- Work to be completed -
Below are records to be output exactly, every one of them.

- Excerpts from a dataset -
┄┄┄┄┄┄┄┄┄┄

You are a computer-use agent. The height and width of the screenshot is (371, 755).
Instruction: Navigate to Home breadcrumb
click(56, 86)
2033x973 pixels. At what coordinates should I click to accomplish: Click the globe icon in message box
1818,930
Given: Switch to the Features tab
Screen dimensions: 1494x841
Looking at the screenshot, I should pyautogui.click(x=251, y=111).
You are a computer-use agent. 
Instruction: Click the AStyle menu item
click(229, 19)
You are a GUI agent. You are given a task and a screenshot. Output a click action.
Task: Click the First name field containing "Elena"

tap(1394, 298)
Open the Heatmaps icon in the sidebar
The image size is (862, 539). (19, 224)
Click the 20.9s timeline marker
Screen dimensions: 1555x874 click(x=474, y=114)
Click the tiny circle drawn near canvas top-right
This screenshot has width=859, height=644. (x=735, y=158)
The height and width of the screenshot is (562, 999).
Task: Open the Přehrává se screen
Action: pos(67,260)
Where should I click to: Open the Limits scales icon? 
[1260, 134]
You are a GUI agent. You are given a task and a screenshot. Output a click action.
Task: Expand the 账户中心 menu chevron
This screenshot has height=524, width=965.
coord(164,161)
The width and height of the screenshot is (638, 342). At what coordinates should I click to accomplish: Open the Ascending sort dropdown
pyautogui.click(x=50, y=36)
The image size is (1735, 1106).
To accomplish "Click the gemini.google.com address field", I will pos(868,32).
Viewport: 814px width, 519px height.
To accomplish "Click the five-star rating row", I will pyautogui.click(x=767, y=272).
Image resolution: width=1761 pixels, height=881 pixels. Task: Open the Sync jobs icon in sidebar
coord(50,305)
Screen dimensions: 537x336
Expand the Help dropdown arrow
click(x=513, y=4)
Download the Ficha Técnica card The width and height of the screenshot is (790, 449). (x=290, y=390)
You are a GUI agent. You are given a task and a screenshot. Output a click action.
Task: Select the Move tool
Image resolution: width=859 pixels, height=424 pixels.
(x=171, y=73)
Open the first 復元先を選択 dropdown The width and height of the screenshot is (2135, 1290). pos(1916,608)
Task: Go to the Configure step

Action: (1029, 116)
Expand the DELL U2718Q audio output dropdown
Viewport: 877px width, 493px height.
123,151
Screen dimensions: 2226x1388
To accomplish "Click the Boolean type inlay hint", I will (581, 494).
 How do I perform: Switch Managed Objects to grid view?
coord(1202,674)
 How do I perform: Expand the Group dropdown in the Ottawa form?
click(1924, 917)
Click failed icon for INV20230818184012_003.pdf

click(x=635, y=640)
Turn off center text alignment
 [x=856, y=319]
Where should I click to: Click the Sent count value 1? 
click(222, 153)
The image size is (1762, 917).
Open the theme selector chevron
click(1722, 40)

┄┄┄┄┄┄┄┄┄┄

- Result of this task -
You are a computer-use agent. The height and width of the screenshot is (371, 755).
Instruction: Navigate to Home breadcrumb
click(56, 86)
2033x973 pixels. At what coordinates should I click to accomplish: Click the globe icon in message box
1818,930
Given: Switch to the Features tab
Screen dimensions: 1494x841
Looking at the screenshot, I should pyautogui.click(x=251, y=111).
You are a computer-use agent. 
Instruction: Click the AStyle menu item
click(229, 19)
You are a GUI agent. You are given a task and a screenshot. Output a click action.
Task: Click the First name field containing "Elena"

tap(1394, 298)
Open the Heatmaps icon in the sidebar
The image size is (862, 539). (19, 224)
Click the 20.9s timeline marker
Screen dimensions: 1555x874 click(x=474, y=114)
Click the tiny circle drawn near canvas top-right
This screenshot has width=859, height=644. (x=735, y=158)
The height and width of the screenshot is (562, 999).
Task: Open the Přehrává se screen
Action: pos(67,260)
Where should I click to: Open the Limits scales icon? 
[1260, 134]
You are a GUI agent. You are given a task and a screenshot. Output a click action.
Task: Expand the 账户中心 menu chevron
This screenshot has height=524, width=965.
coord(164,161)
The width and height of the screenshot is (638, 342). At what coordinates should I click to accomplish: Open the Ascending sort dropdown
pyautogui.click(x=50, y=36)
The image size is (1735, 1106).
To accomplish "Click the gemini.google.com address field", I will pos(868,32).
Viewport: 814px width, 519px height.
To accomplish "Click the five-star rating row", I will pyautogui.click(x=767, y=272).
Image resolution: width=1761 pixels, height=881 pixels. Task: Open the Sync jobs icon in sidebar
coord(50,305)
Screen dimensions: 537x336
Expand the Help dropdown arrow
click(x=513, y=4)
Download the Ficha Técnica card The width and height of the screenshot is (790, 449). (x=290, y=390)
You are a GUI agent. You are given a task and a screenshot. Output a click action.
Task: Select the Move tool
Image resolution: width=859 pixels, height=424 pixels.
(x=171, y=73)
Open the first 復元先を選択 dropdown The width and height of the screenshot is (2135, 1290). pos(1916,608)
Task: Go to the Configure step

Action: (1029, 116)
Expand the DELL U2718Q audio output dropdown
Viewport: 877px width, 493px height.
123,151
Screen dimensions: 2226x1388
To accomplish "Click the Boolean type inlay hint", I will (581, 494).
 How do I perform: Switch Managed Objects to grid view?
coord(1202,674)
 How do I perform: Expand the Group dropdown in the Ottawa form?
click(1924, 917)
Click failed icon for INV20230818184012_003.pdf

click(x=635, y=640)
Turn off center text alignment
 [x=856, y=319]
Where should I click to: Click the Sent count value 1? 
click(222, 153)
The image size is (1762, 917).
Open the theme selector chevron
click(1722, 40)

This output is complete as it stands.